Stored data
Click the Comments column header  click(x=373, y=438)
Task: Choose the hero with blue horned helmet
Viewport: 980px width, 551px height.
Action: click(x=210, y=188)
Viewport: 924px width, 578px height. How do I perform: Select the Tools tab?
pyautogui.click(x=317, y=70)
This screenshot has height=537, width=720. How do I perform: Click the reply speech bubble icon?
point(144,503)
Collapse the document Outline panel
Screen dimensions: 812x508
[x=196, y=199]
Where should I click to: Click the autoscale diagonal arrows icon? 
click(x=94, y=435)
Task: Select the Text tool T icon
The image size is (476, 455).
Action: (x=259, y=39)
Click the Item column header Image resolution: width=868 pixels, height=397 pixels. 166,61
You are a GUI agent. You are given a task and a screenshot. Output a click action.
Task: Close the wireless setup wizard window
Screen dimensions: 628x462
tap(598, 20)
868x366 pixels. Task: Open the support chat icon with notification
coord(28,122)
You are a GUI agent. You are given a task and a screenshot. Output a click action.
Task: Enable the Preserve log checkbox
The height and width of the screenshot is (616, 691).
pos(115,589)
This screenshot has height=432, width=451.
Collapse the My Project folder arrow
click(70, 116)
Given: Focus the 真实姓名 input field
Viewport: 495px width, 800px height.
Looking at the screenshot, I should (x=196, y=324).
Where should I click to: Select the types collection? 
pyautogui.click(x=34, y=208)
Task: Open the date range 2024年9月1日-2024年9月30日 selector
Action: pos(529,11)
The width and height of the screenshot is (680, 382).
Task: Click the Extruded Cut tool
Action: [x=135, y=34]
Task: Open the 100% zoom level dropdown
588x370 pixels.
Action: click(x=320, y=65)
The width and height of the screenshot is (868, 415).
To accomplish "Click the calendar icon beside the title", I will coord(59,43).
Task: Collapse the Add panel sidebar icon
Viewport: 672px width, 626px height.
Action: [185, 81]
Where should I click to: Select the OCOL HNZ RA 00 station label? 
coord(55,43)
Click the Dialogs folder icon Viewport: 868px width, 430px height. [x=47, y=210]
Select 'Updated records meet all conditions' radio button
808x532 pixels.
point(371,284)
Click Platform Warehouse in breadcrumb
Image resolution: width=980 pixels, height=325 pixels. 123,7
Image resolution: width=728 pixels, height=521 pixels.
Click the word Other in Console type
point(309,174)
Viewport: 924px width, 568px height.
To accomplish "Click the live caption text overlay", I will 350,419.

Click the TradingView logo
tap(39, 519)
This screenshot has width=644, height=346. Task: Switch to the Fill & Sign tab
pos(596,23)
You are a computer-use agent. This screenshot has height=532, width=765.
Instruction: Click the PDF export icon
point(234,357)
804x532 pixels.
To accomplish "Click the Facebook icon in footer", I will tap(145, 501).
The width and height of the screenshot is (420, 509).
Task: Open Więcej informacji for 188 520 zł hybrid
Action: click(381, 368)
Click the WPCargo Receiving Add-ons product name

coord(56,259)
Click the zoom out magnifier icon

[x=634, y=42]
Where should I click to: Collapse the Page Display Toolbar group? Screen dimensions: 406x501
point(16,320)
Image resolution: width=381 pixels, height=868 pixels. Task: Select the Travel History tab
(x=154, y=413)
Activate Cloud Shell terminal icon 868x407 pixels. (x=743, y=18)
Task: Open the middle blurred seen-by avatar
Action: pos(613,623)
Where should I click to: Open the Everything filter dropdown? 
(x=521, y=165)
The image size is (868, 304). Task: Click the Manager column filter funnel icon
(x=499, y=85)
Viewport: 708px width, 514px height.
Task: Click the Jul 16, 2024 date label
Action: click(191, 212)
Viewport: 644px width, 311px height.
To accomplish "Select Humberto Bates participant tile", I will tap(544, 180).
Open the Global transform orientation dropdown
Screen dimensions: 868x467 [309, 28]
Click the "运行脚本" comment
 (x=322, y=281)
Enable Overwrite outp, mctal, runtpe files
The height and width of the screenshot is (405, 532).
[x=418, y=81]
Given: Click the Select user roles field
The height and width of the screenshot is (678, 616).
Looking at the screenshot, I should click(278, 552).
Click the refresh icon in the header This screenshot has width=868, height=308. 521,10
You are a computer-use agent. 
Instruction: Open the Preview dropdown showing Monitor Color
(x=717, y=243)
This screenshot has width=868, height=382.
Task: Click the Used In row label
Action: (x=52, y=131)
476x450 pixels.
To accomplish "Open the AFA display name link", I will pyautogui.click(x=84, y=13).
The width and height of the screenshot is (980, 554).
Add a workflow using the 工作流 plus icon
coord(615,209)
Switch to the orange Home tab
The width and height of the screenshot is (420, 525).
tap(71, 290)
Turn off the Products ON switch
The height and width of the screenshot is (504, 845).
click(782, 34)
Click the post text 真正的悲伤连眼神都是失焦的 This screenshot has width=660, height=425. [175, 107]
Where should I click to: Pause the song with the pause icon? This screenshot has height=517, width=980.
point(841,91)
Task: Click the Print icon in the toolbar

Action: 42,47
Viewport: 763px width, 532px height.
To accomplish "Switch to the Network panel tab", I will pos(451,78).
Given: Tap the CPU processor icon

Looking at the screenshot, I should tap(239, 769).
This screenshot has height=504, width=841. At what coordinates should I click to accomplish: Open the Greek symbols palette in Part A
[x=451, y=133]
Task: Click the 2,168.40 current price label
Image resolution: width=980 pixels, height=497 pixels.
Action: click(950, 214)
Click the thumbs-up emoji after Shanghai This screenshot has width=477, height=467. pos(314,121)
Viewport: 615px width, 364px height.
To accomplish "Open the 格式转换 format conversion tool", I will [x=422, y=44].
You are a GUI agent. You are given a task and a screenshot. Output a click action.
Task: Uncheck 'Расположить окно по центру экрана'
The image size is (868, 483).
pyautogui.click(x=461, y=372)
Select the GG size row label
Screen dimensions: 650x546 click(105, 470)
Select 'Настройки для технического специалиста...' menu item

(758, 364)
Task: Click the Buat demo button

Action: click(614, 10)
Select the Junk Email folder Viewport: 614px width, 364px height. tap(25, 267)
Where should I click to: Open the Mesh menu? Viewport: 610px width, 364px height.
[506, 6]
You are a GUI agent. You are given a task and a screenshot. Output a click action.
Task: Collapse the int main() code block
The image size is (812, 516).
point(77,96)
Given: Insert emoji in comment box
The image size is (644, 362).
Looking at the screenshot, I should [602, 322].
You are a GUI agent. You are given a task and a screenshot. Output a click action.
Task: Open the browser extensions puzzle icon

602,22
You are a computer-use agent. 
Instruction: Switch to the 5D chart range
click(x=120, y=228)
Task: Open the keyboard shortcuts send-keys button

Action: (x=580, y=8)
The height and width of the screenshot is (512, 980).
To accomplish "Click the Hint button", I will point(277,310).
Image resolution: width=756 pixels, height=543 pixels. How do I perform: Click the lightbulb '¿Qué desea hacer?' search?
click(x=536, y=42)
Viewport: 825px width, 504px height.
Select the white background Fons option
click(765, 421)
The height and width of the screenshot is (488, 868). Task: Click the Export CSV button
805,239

WORK TO COMPLETE. In the entries above, find lines with "panel" and copy each.

RESPONSE.
Collapse the document Outline panel
Task: Collapse the Add panel sidebar icon
To accomplish "Switch to the Network panel tab", I will pos(451,78).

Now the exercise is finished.